Le Code forestier brésilien (CF), introduit en 2012, est un exemple majeur de réglementation visant à équilibrer la protection des forêts et le développement économique. Toutefois, selon des données récentes du gouvernement brésilien publiées le 18 novembre, depuis 2012, la déforestation en Amazonie (essentiellement illégale et destinée en grande partie à l’élevage de bétail) a augmenté de 114 %, passant de 460 000 hectares à près d’un million d’hectares.
Compte tenu des prévisions concernant la demande mondiale de soja (croissance annuelle de 4 %, principalement parce qu’il s’agit d’un ingrédient clé de l’alimentation animale), l’ASM est manifestement nécessaire pour compléter le FC en soutenant l’expansion du soja uniquement sur les terres agricoles existantes.
Bien que le soja produit en Amazonie ne représente qu’environ 10 % de la production totale de soja du Brésil, l’ASM apporte des avantages en termes de réputation à l’ensemble du secteur brésilien du soja et à ses 32 milliards de dollars d’échanges commerciaux annuels.
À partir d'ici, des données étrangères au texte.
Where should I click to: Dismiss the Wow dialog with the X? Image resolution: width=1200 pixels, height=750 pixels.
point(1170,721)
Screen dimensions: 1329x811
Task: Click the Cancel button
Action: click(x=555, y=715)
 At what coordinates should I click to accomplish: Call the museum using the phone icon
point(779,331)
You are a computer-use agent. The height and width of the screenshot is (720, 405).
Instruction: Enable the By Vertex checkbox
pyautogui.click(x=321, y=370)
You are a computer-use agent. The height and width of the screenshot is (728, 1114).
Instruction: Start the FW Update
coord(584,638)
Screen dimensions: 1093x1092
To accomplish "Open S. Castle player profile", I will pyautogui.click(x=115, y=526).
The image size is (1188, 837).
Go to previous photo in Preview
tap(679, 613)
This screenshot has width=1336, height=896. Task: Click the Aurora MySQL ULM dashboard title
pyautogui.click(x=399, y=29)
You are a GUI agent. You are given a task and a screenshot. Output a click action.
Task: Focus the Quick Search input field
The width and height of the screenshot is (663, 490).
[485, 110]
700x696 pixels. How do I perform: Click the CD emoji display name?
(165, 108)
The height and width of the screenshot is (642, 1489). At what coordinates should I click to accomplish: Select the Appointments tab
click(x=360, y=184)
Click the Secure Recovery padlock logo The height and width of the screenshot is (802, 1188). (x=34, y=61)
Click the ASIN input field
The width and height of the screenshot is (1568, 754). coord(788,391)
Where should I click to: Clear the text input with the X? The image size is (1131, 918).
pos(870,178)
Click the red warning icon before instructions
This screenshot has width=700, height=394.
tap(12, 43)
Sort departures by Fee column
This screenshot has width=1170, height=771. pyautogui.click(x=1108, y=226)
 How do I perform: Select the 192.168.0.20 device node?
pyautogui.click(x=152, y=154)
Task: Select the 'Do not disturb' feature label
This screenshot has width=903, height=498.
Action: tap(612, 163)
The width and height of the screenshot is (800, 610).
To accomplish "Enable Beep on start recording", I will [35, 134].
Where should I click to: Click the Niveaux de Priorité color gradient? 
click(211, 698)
Parmi les autres avantages de l’ASM pour le Brésil et le marché mondial, on peut citer : la mise en place d’une solution efficace pour garantir la conformité du soja d’Amazonie avec la FC, l’attraction d’investissements dans le secteur du soja brésilien et la protection du cycle de l’eau dont dépend l’ensemble du secteur agricole brésilien. Sans l’ASM, tous ces avantages sont menacés.